• [Records provided]:
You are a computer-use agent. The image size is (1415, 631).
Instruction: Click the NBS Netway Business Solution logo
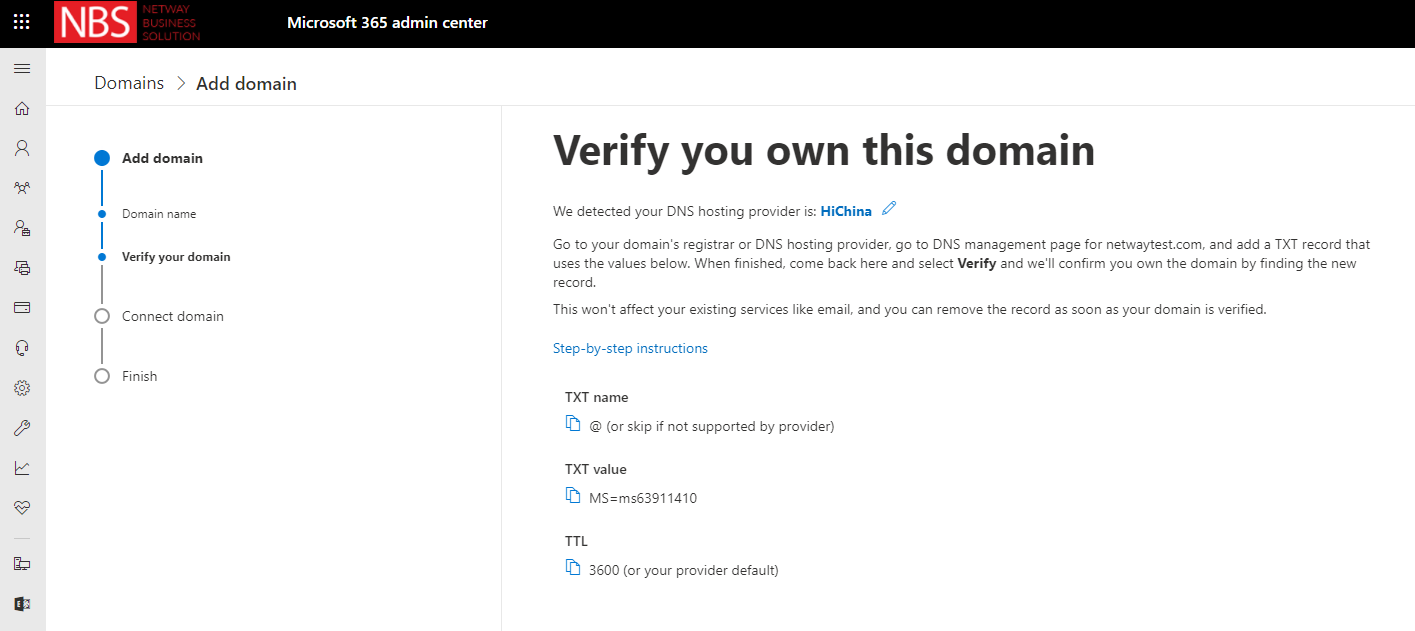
--
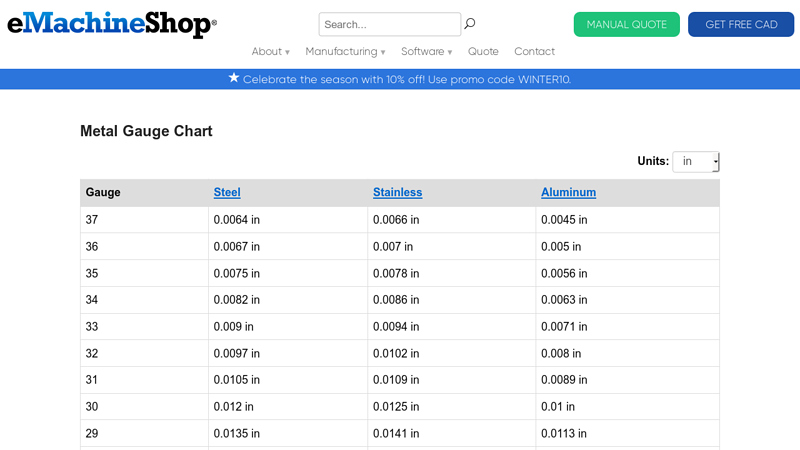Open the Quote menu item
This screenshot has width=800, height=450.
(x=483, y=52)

• [Your task]:
In the data above, find the line with "You are a computer-use" and the line with "Instruction: Click the". Retype both, plus every line between them, exactly.

• [Exercise output]:
You are a computer-use agent. The image size is (1415, 631).
Instruction: Click the NBS Netway Business Solution logo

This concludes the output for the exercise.